── PASSAGE
Filling in the blanks

One organization is tackling the biggest taboo in Israeli education.

Filling in the blanks
Ruins of the depopulated and destroyed Palestinian-Arab town of Al-Tira, Haifa. Credit: Ahmad Al-Bazz

A few weeks ago, I joined a tour around the area of Tel Aviv University with about 25 Israelis. The point of the tour wasn’t to learn about the university itself, but rather the land on which the university had been built, and the history that has been erased from both the physical landscape and the Israeli public consciousness. The area now dominated by university departments and towering student dormitories was once the Palestinian village of al-Shaykh Muwannis, which was entirely depopulated in 1948. Only two original structures remain, and the village’s residents, who became refugees overnight, are still forbidden from returning.

Today, Israelis celebrate Yom HaAtzma’ut – Independence Day. Next week, Palestinians will mark the same series of events as Nakba Day, referring to the “catastrophe” that befell the residents of al-Shaykh Muwannis and more than 500 other villages like it. But within Jewish-Israeli society, activists are increasingly attempting to raise awareness about the Nakba and to put it at the centre of efforts to achieve a just peace in Israel-Palestine. One of the organizations at the forefront of these attempts is Zochrot, which organised the tour I took part in a few weeks ago.

I sat down with Yaara Benger Alaluf, Zochrot’s head of political education, to discuss the organisation’s work and what we in the diaspora can learn from it.

BR: Can you start by telling me a bit about Zochrot?

YBA: Zochrot is an NGO established exactly 20 years ago to make information about the Nakba available in Hebrew, and to encourage discussion around, and accountability for, the Nakba within Jewish-Israeli society. We do a lot of educational work: leading tours every month to different Palestinian villages that were depopulated in 1948, and offering resources and lectures, often taught by Palestinian scholars. In its second decade, Zochrot began advocating for the right of return of Palestinian refugees as a precondition for any just solution. In this way, Zochrot is performing a kind of pre-transitional justice, the first step of which requires simply acknowledging the historical truth.

BR: What is your role in the organisation?

YBA: As head of Zochrot’s education department, I work with teachers to build educational resources or lesson plans. Unlike Breaking the Silence [an organisation of former Israeli soldiers which collects and shares testimonies about the realities of serving in an occupying army], which is still invited to enter some schools to talk to students, Zochrot never had that privilege; talking about the Nakba is still considered taboo in most schools in Israel. Instead, we train teachers to deliver the education themselves in their classrooms in a sensitive and organic way.

We don't offer the answers – we just encourage people to ask questions. We're trying to create a political culture in which we trust people – whether they're 14 years old or 60 – to be given the facts that will enable them to look at the landscape differently. Once people start opening their eyes, there is not a lot else you need to do.
────
── DATASET SECTION
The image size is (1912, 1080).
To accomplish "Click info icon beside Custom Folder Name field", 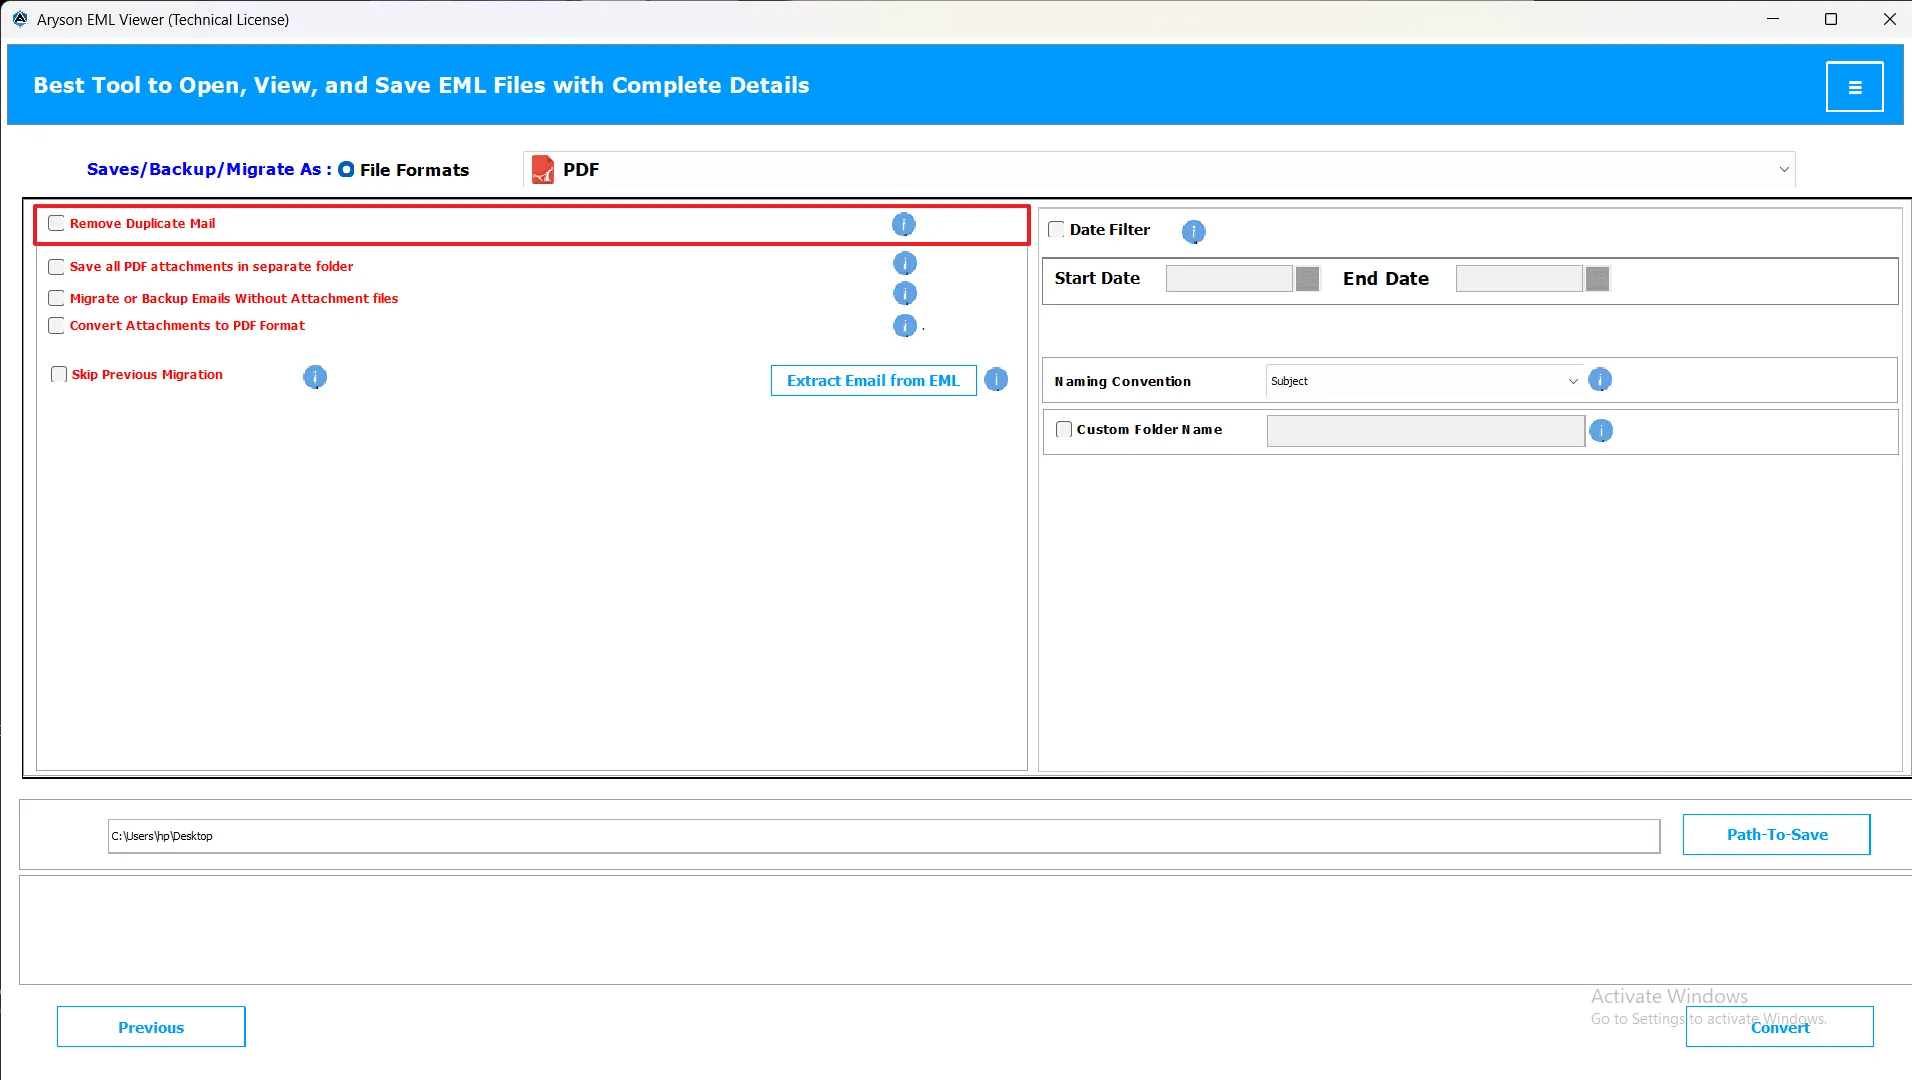I will pos(1601,431).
────
*AIM OF THE TASK:* Copy out the passage on Zochrot above word for word, from "We don't offer" up to and including "need to do.".

*RIGHT ANSWER:*
We don't offer the answers – we just encourage people to ask questions. We're trying to create a political culture in which we trust people – whether they're 14 years old or 60 – to be given the facts that will enable them to look at the landscape differently. Once people start opening their eyes, there is not a lot else you need to do.